Jeff’s doubts once again reared their ugly heads. He had circumvented the normal process for fostering. The typically slow introduction and blending of the child into their family wasn’t going to happen. He had bulldozed his way into the situation, and it wasn’t something he could fix if it didn’t work out. He’d be down in Virginia Beach getting to know his new team and entrenched in training. He might even be outside the country on a mission. He couldn’t leave and come rescue JT from an uncomfortable circumstance.
“I’ll be checking up on you.” Lizzie reassuringly patted his knee. “It’ll take a few weeks to get your new foster care situation established.”
Jeff felt like an idiot for not realizing that she would have to stay in touch with JT. “I’ll give you my cell phone number and we can put it in the remember box.”
“Great idea,” Lizzie agreed and moved to the desk where she retrieved a pen and paper. She wrote her name and number down and handed the pad of note paper to Jeff. He instantly memorized her number as he wrote his own down.
“Although I might not always be able to answer the call, please leave a message and I’ll get back to you just as soon as I can.” He handed the child the piece of paper and watched as the boy slipped it into the abused cardboard box. “I will be training every day with my new team but just as soon as I get to my messages I’ll call you back. I promise.” That was the only promise he was willing to make because that was the only one he had control over. He was not about to promise the boy that everything would be okay because Jeff was now aware that all kinds of shit could go wrong.

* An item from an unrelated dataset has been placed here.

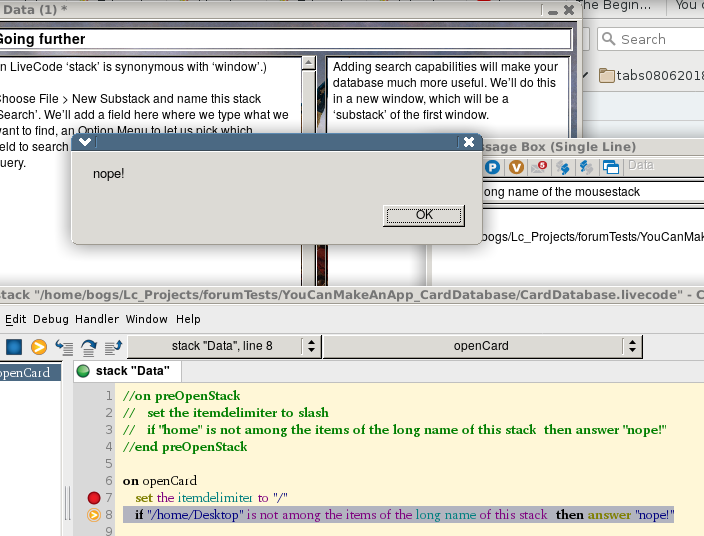704x536 pixels.
Task: Click stacks window icon in Message Box
Action: tap(611, 167)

“Thank you.” JT leaned over and hugged Jeff first then twisted to hug Lizzie.
“Does your tummy feel better now?” she asked.
The small child nestled between them nodded and yawned at the same time.
“You ready to go back to bed now?” Jeff asked. The child stood, gently holding the box in both his hands. “Want me to carry that back to your bedroom and tuck you in?”
JT nodded. “Yes, please.” He took two steps and glanced over his shoulder. “You too, Miss Lizzie.”